Eis que nasce um irmão mais velho. E não, não foi exatamente
no dia do nascimento da baixinha.
Antes de falar sobre o dia exato em que o Big Brother
nasceu, preciso falar do dia do nascimento dela. Era dia 31 de janeiro, véspera
do aniversário do Antonio, Olivia resolveu dar os primeiros sinais que estava
chegando. As contrações vieram com meu receio dela chegar justamente no niver
do irmão. Isso é bom pra eles? Bom... deixa a natureza responder.
Resumindo: fui colocar ele para dormir entre uma contração e
outra, e eis que o pequeno coloca a mão na minha barriga e diz: “tudo bem,
mana. Pode vir. Amanhã é meu aniversário, mas se quiser vir, venha”. Essas
palavras vieram com uma pontada no pé da barriga, era a primeira contração dolorida
de verdade, quando derrubei a primeira lágrima de alegria, amor e dor. Era como
precisasse daquele aval para iniciar o trabalho de parto. E sim, ela nasceu
cerca de 5 horas depois.
Como ela nasceu de madrugada, Antonio dormiu na minha sogra
e veio para hospital pela manhã. O primeiro contato foi uma paquera tímida,
meio como quem quisesse entender quem é esse novo ser que entraria na vida dele. Os
dias se passaram e ele foi aos poucos se envolvendo. Um beijinho aqui, um
cheirinho no cangote ali e vi em tempo real um amor crescendo.
Esse amor ia crescendo a medida que a pequena foi
interagindo mais. Conversinhas, sorrisos e gritinhos conquistavam cada vez mais
o coração daquele irmão aquariano.
Eis que chega o grande dia, o dia do nascimento do irmão
mais velho. Estávamos em uma pizzada com os vizinhos do condomínio e uma delas
conquistou a Olivia. Bateu o santo das duas e a Oli distribuía gargalhadas para
ela, um riso frouxo gostoso. Eis que a vizinha solta a frase: “Que lindinha,
vou levar ela pra mim. Posso, Antonio?”
Tomtom veio lá do outro lado da casa que nem um pavão,
respirou fundo com um choro entalado na garganta, levantou o dedo e desabafou: “
Não, você não vai levar minha irmã.
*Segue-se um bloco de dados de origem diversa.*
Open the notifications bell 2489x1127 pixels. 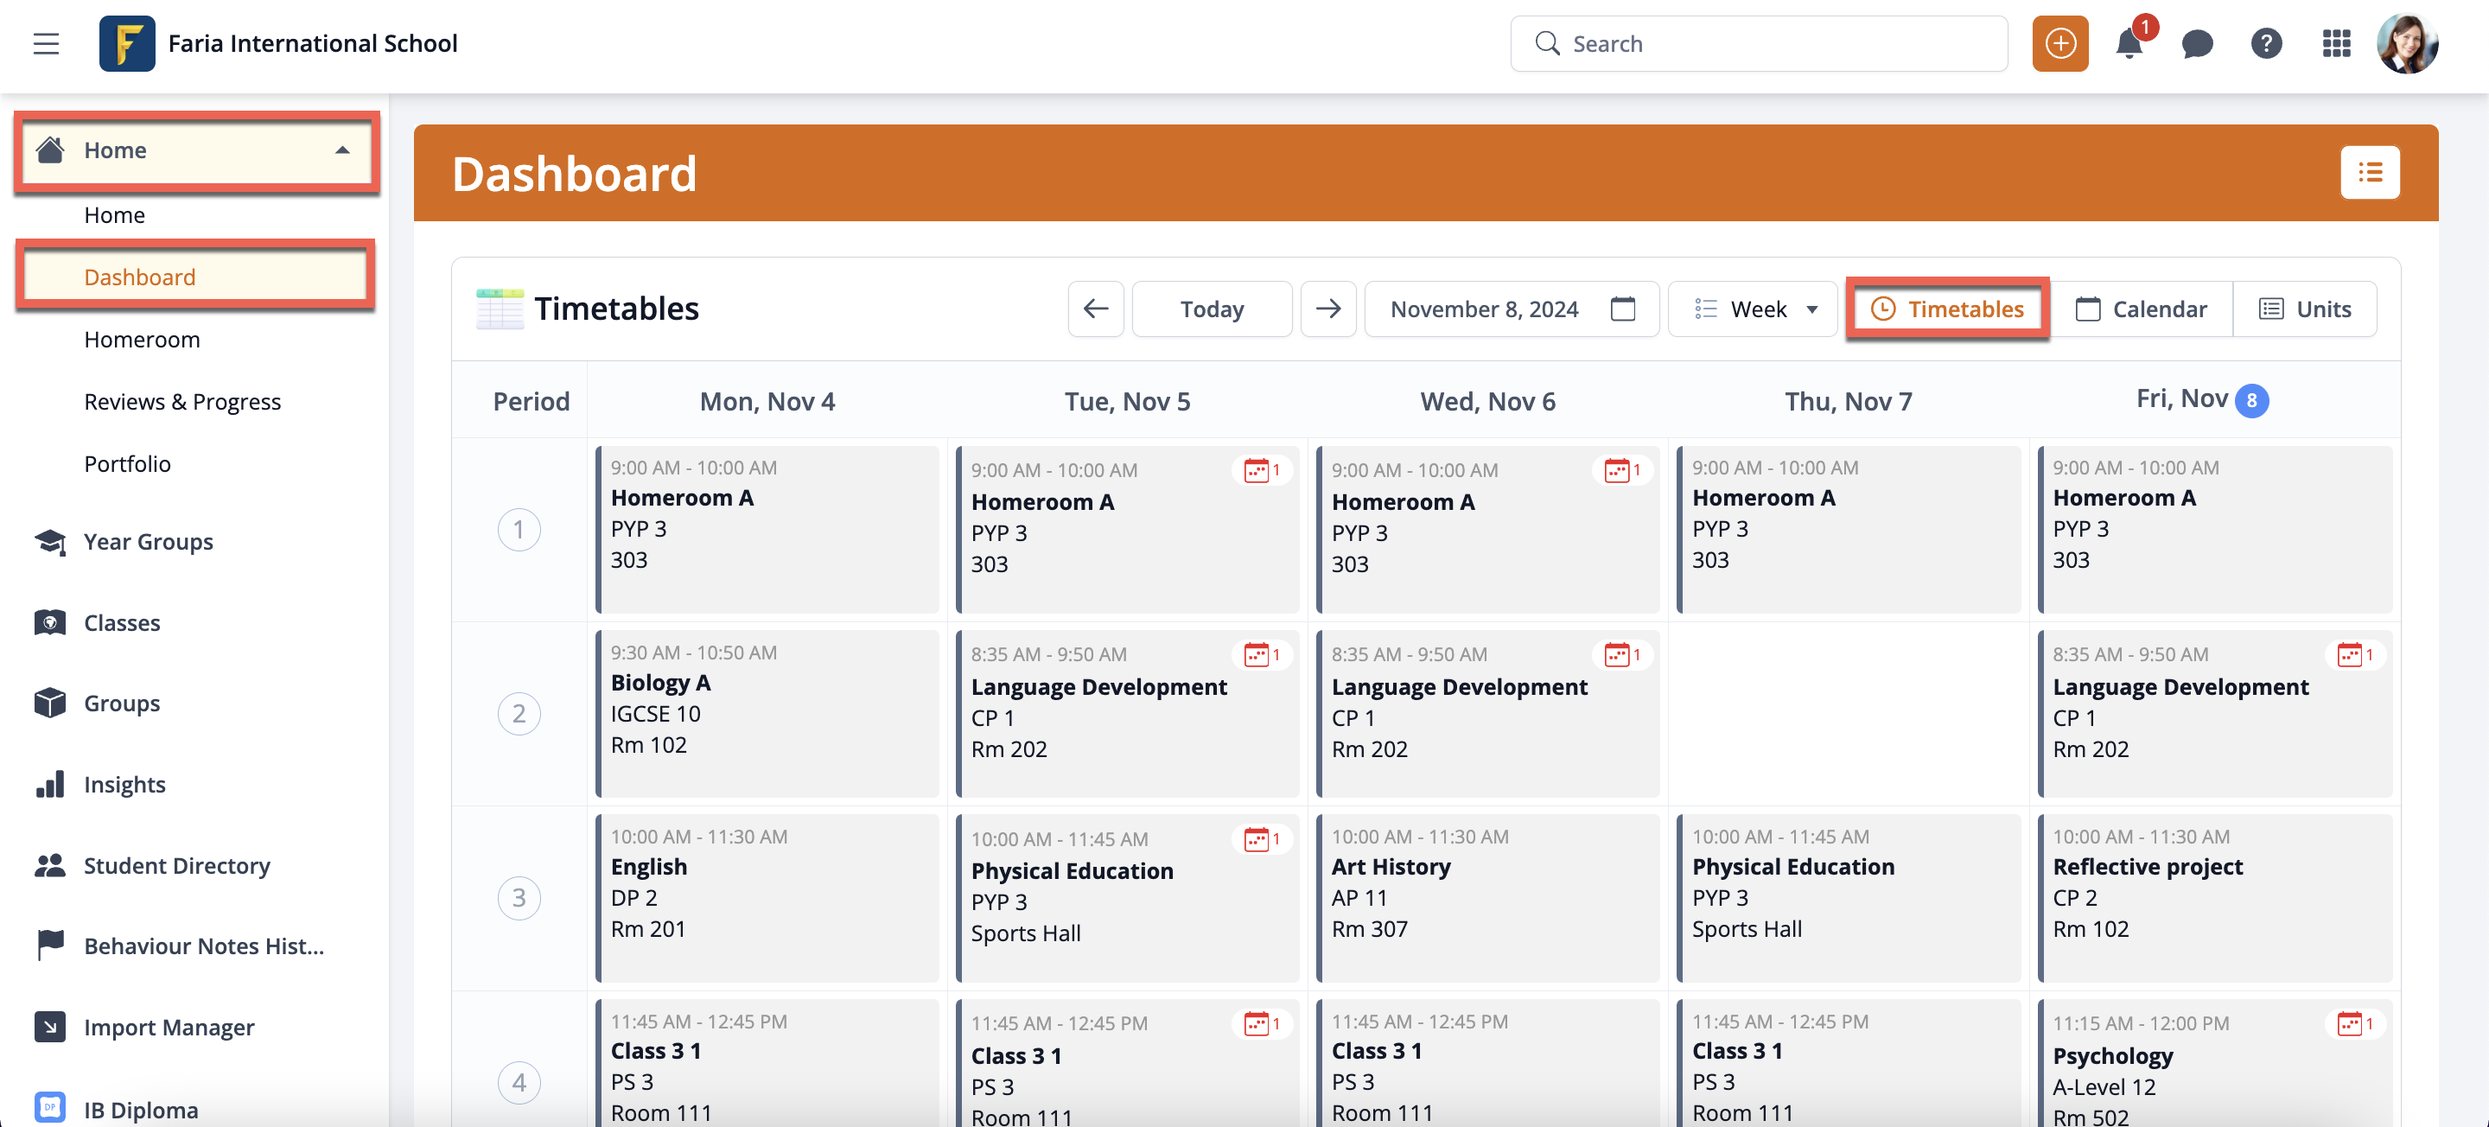point(2129,43)
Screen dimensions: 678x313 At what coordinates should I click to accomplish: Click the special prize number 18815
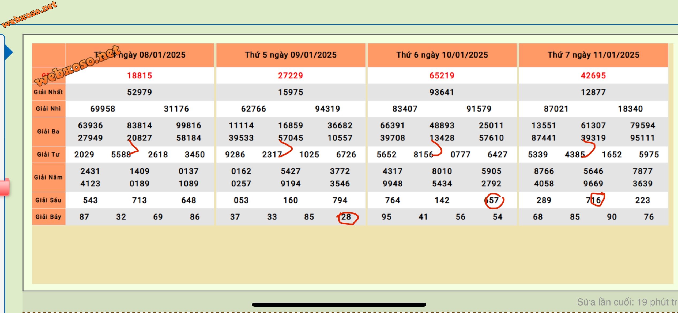coord(140,75)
Fui eu que dei o nome, ela nasceu no dia do
meu aniversário e é MEU presentinho. Ela é MINHA irmã.”. Pronto! Presenciei o
segundo nascimento do ano, o nascimento do mano protetor, do irmão que quer
cuidar, que quer amar e que quer viver uma vida com cumplicidade.
Nasceu e passa bem. Segue todo orgulhoso e quando alguém elogia
a pequena, ele solta um “eu que dei o nome e ela nasceu no dia do meu
aniversário”, como quem diz: é minha, tira os olhos. E aquela dúvida se seria
bom para eles nascerem no mesmo dia? Bom, acho que a vida já respondeu.